### Extracted text
569-578: Gate the refresh on whether issues are needed for this call.

If the caller disables issues for performance (opts.DisableIssues) or won’t read policy data, we can skip the refresh to reduce write pressure under high QPS GetHost traffic (e.g., agent/API polling).

Wrap the refresh in a guard:

-  if time.Since(lastUpdated) > time.Minute {
+  if !opts.DisableIssues && time.Since(lastUpdated) > time.Minute {
     // refresh as above...
   }

569-578: Consider fetching the host before attempting the refresh.

Today we refresh by host ID before verifying the host exists/authorizing access. If the ID is invalid or deleted, we do unnecessary work and may return a datastore error unrelated to “host not found”. Fetching (and authorizing) first avoids that edge. This is optional if lock ordering in the datastore implementation depends on the current sequence.

Possible adjustment:

-  // recalculate host failing_policies_count & total_issues_count, at most every minute
-  lastUpdated, err := svc.ds.GetHostIssuesLastUpdated(ctx, id)
+  host, err := svc.ds.Host(ctx, id)
   if err != nil {
-    return nil, ctxerr.Wrap(ctx, err, "checking host's host_issues last updated:")
+    return nil, ctxerr.Wrap(ctx, err, "get host")
   }
+  if !opts.IncludeCriticalVulnerabilitiesCount {
+    host.HostIssues.CriticalVulnerabilitiesCount = nil
+  }
+  // Now do the best-effort refresh using host.ID if desired
+  lastUpdated, err := svc.ds.GetHostIssuesLastUpdated(ctx, host.ID)
+  if err != nil {
+    return nil, ctxerr.Wrap(ctx, err, "checking host's host_issues last updated:")
+  }

Note: only adopt if it doesn’t undermine the lock-ordering guarantees you introduced at the datastore level.

I can help validate lock ordering across the DS layer if you paste the relevant snippets from server/datastore/mysql/{hosts,policies}.go.

server/fleet/datastore.go (2)

315-320: Docstring polish + minor naming consistency (hostID) to match surrounding style.

  • Use backticks around SQL table names for consistency with nearby docs.
  • Prefer hostID casing (used elsewhere in this file) over hostId.
  • Optional: gently nudge readers toward the per-host variant when updating a single host (reduces contention/deadlocks), while keeping batch for true bulk cases.

### Raw data
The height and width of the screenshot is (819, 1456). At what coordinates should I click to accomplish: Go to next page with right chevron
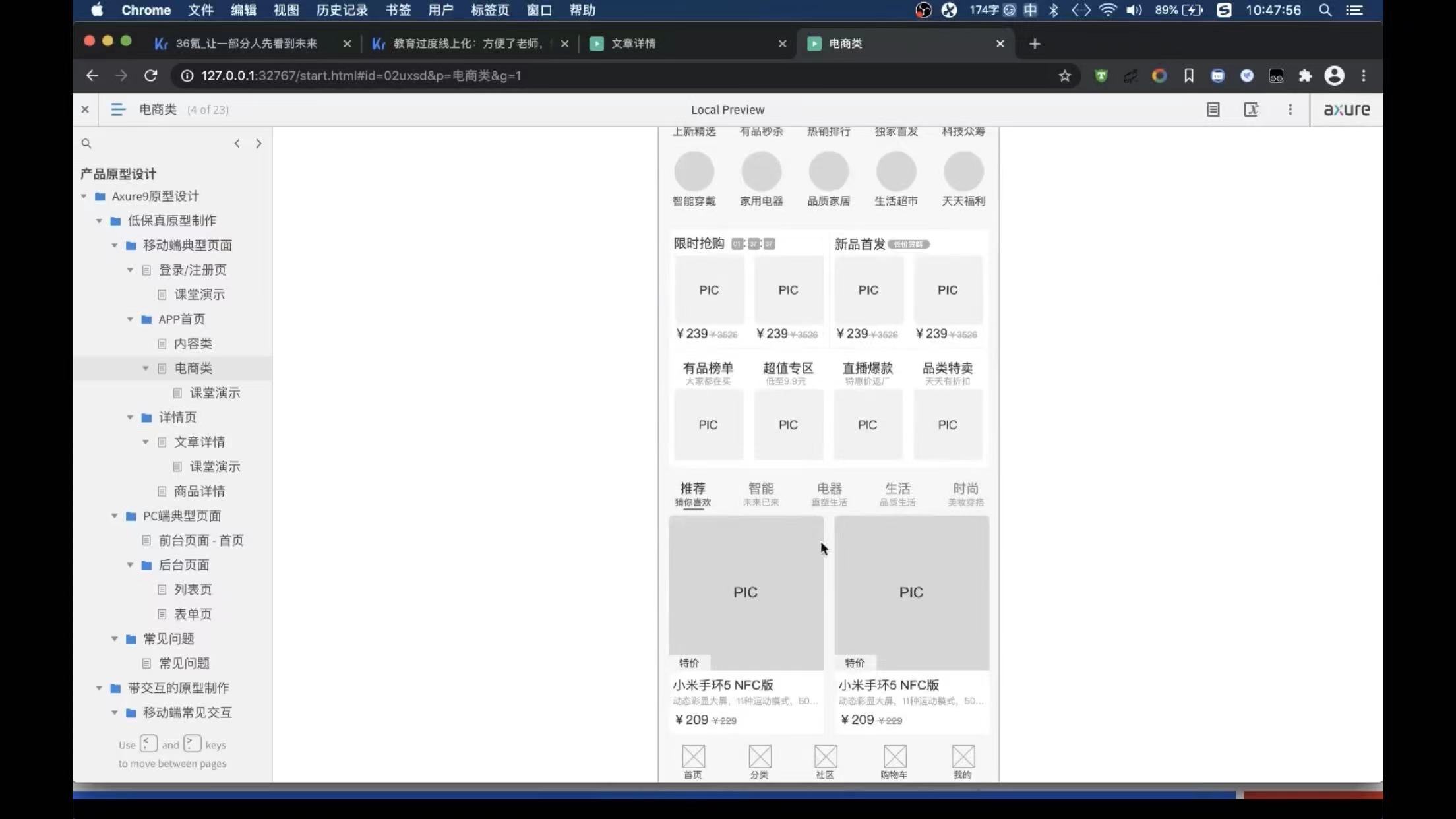pyautogui.click(x=258, y=143)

### Given problem
Copy the part of the code review that opens with the words containing "server/fleet/datastore.go (2)" and closes with "with nearby docs.", renaming "backticks" to "double quotes" throughout. The listing comes from a separate source and is unrelated to the code review.

### Result of the exercise
server/fleet/datastore.go (2)

315-320: Docstring polish + minor naming consistency (hostID) to match surrounding style.

  • Use double quotes around SQL table names for consistency with nearby docs.